In any event, the instruction is not misleading, confusing, or ambiguous. When the instructions are read as a whole, counsel’s arguments are considered and the jurors’ actions and decisions are reviewed, there is nothing in the record that demonstrates a reasonable likelihood that the jury misunderstood the law and applied the challenged instruction in a way that violated the constitution or in any manner that prejudiced appellant.

Most recently in Estelle v. McGuire (1991) _ U.S._ 112 S.Ct. 475, the United States Supreme Court addressed a constitutional challenge to a jury instruction. The Court stated:

“‘[I]t must be established not merely that the instruction is undesirable, erroneous, or even “universally condemned,” but that it violated some [constitutional right]’. It is well established that the instruction “may not be judged in artificial isolation,” but must be considered in the context of the instructions as a whole and the trial record. Cupp v. Naughten, [1973] 414 U.S. 141, 147, 94 S.Ct. at 400-01. In addition, in reviewing an ambiguous instruction such as the one at issue here, we inquire ‘whether there is a reasonable likelihood that the jury has applied the challenged instruction in a way’ that violates the Constitution. Boyde v. California, 494 U.S. 370, 380, 110 S.Ct. 1190, __, 108 L.Ed. 2d.” (Id., at p. 482.)

California courts have expressed this same point using similar language:

“‘[T]he fact that the necessary elements of a jury charge are to be found in two instructions rather than in one instruction does not, in itself, make the charge prejudicial.’ (People v. Rhodes (1971) 21 Cal.App.3d 10, 20.) ‘The absence of an essential element in one instruction may be supplied by another or cured in light of the instructions as a whole.’ (People v. Galloway (1979) 100 Cal.App.3d 551, 567-568 [160 Cal.Rptr. 914.)” (People v. Haskett (1990) 52 Cal.3d 210, 231; People v. Burgener (1986) 41 Cal.3d 505, 538-539.)

Here, when the instructions are read in conjunction with one another, there is nothing misleading, confusing or ambiguous as to the burden of proof necessary to convict appellant.
--- --- ---
Stated task a: Gather every line of the records that contains the string "Viewport". Case counts.

[Records for locating described items]
--- --- ---
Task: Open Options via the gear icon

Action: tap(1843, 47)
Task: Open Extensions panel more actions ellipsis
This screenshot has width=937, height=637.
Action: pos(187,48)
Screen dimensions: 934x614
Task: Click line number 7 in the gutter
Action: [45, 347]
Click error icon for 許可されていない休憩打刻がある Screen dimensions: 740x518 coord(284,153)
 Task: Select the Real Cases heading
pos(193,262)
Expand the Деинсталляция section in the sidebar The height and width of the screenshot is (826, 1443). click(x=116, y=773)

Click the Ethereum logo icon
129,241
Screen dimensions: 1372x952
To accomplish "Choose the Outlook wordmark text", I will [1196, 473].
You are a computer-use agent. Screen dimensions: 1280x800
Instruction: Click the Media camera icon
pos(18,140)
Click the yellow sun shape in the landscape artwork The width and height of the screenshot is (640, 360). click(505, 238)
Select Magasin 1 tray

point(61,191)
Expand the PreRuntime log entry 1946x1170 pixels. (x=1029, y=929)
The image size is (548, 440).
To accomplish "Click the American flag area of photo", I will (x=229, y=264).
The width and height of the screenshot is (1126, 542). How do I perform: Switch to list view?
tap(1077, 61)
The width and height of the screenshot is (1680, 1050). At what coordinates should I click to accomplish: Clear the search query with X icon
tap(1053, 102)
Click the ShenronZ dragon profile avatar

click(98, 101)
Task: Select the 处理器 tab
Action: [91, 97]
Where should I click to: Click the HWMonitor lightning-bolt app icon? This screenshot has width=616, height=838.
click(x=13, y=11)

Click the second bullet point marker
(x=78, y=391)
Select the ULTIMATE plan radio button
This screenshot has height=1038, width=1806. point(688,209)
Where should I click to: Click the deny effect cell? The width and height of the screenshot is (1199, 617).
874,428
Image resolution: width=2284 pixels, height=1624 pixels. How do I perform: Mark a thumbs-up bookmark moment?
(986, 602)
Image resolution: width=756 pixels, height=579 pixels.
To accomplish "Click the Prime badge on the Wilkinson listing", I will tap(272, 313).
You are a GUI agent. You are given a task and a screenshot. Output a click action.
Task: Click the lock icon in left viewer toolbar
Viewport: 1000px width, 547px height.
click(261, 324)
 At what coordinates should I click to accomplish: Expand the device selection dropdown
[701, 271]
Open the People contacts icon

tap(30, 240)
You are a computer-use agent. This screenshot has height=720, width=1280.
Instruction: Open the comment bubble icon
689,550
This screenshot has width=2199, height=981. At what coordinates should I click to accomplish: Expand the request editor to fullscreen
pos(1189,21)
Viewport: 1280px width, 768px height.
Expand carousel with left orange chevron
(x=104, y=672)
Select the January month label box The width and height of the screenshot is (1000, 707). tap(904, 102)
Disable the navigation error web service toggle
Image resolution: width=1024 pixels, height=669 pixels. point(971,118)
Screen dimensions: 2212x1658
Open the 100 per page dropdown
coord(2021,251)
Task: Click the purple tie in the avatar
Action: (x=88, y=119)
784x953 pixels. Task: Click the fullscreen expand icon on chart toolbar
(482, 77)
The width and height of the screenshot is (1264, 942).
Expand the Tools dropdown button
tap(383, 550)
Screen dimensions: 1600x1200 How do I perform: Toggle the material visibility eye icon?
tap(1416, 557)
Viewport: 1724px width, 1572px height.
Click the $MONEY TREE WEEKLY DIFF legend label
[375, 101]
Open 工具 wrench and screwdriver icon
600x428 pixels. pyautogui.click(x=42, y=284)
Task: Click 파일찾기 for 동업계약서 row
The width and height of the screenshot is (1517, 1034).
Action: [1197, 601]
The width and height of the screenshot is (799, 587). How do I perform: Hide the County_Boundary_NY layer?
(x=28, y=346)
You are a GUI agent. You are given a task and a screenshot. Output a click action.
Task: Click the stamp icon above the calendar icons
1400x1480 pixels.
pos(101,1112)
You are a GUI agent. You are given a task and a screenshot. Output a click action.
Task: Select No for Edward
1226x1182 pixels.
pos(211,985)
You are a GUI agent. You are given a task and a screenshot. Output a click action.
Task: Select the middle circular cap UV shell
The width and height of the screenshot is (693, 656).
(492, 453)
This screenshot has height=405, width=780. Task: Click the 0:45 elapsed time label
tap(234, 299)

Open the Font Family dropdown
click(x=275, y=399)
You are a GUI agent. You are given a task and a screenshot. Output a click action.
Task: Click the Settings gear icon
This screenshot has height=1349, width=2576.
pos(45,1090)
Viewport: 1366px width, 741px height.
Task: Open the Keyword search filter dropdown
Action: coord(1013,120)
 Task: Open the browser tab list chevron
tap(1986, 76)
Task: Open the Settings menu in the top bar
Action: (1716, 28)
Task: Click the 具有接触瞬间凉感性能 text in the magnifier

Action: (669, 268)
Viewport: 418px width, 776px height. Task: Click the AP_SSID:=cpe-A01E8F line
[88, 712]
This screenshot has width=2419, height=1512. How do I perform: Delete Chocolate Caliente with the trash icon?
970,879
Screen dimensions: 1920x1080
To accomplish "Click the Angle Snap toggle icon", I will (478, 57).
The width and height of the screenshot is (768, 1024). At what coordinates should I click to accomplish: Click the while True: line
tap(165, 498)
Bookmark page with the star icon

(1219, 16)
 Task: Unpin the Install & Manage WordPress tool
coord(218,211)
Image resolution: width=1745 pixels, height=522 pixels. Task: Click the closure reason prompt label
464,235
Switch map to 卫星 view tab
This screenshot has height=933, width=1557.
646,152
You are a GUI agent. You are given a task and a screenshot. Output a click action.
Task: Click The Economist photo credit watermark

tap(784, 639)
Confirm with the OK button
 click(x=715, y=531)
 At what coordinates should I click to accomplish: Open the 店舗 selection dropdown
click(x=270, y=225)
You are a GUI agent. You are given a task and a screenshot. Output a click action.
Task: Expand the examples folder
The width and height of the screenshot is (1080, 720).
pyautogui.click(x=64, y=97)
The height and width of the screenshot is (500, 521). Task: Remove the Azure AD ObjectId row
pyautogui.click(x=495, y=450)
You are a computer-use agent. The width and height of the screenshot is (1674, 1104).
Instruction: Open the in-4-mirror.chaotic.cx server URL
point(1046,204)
--- --- ---
Stated task b: Write out, word for word, the part of the passage on jury instructions that opens with the words containing "In any event, the" and closes with "that prejudiced appellant.".

Worked answer a:
Viewport: 1000px width, 547px height.
Viewport: 1280px width, 768px height.
Viewport: 1724px width, 1572px height.
Viewport: 1366px width, 741px height.
Viewport: 418px width, 776px height. Task: Click the AP_SSID:=cpe-A01E8F line

Worked answer b:
In any event, the instruction is not misleading, confusing, or ambiguous. When the instructions are read as a whole, counsel’s arguments are considered and the jurors’ actions and decisions are reviewed, there is nothing in the record that demonstrates a reasonable likelihood that the jury misunderstood the law and applied the challenged instruction in a way that violated the constitution or in any manner that prejudiced appellant.